### [Exercise directions]
Copies of all lines containing the string "Close" are needed from the data below.

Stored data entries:
***
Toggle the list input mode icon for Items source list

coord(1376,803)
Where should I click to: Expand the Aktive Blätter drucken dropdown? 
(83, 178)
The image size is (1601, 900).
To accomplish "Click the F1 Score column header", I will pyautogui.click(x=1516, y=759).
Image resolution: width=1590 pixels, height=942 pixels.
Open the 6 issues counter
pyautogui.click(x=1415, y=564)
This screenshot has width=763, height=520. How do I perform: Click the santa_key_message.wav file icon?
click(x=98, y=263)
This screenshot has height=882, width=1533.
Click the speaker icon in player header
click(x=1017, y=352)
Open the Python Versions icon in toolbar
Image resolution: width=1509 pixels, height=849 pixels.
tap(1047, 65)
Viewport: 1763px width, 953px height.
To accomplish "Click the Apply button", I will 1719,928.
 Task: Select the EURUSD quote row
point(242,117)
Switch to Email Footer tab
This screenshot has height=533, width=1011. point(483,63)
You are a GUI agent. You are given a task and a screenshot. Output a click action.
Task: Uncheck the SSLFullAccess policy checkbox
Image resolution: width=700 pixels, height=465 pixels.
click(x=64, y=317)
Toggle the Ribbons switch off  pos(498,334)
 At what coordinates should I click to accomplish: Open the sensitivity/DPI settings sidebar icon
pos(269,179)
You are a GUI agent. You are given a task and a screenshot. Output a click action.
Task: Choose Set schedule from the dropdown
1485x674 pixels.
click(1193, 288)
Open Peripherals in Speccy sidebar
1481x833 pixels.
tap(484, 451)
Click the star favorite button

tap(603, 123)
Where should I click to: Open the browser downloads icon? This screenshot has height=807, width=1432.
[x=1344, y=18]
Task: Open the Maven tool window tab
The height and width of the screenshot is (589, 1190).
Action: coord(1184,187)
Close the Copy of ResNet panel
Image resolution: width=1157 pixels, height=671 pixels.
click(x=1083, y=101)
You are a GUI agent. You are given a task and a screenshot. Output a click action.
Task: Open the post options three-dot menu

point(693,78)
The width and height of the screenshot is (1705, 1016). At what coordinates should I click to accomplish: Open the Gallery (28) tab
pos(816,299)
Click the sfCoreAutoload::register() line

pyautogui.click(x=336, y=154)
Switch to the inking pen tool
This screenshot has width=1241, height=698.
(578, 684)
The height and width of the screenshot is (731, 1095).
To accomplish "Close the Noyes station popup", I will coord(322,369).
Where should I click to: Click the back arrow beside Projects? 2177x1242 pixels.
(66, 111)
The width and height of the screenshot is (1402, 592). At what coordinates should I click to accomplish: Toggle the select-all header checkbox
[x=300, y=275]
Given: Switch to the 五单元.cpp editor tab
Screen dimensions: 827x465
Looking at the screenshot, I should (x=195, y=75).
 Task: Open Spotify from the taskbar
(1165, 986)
***
### [Exercise result]
Close the Copy of ResNet panel
To accomplish "Close the Noyes station popup", I will coord(322,369).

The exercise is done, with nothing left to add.